Please output the stretch from the line containing "You are a GUI" through the line containing "tap(321, 74)" as a two-column CSV with the columns instruction and action, one row per item. Put each item's text and its answer in a single quoted field each, with line breaks turned into spaces.

• [Dataset extract]
# # #
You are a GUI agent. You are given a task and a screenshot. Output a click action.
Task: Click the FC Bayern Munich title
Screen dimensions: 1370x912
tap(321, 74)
# # #
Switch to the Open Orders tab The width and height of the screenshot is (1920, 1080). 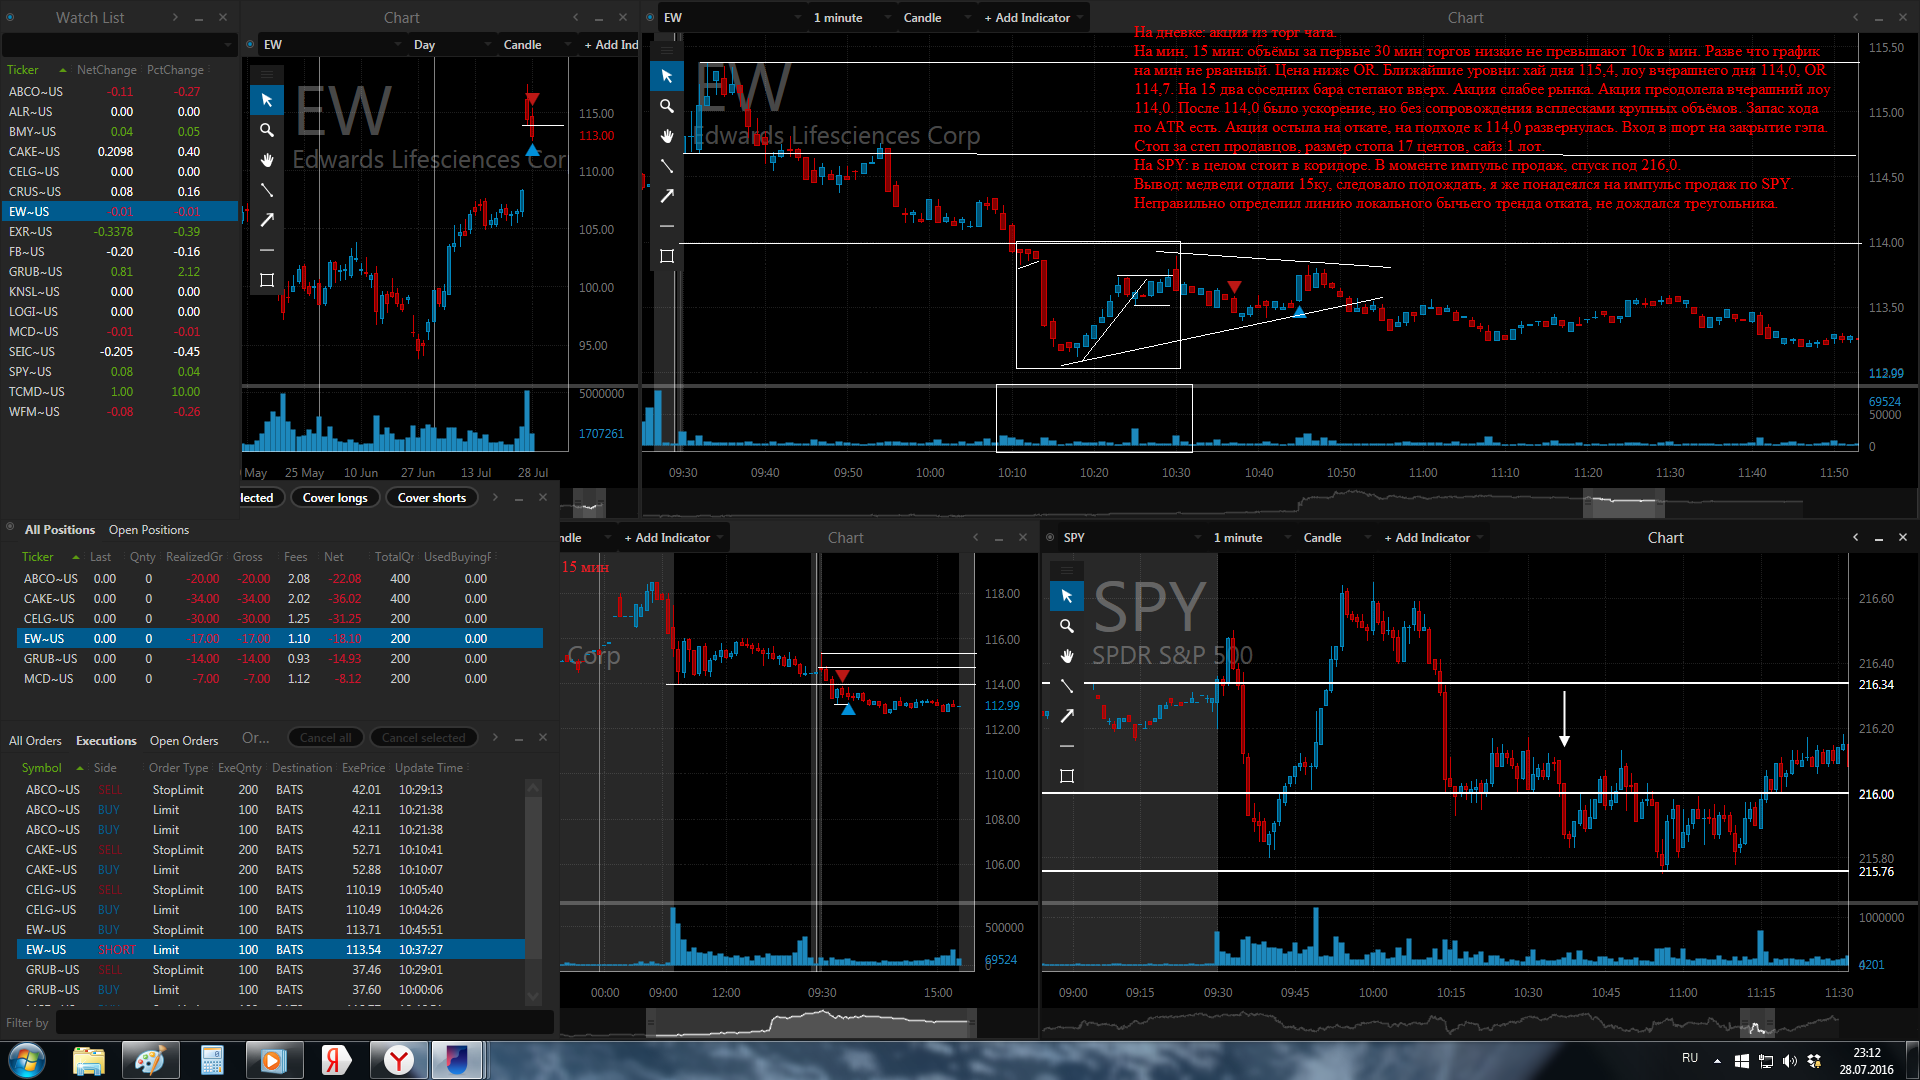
# # #
• [Complete output]
instruction,action
"You are a GUI agent. You are given a task and a screenshot. Output a click action. Task: Click the FC Bayern Munich title Screen dimensions: 1370x912","tap(321, 74)"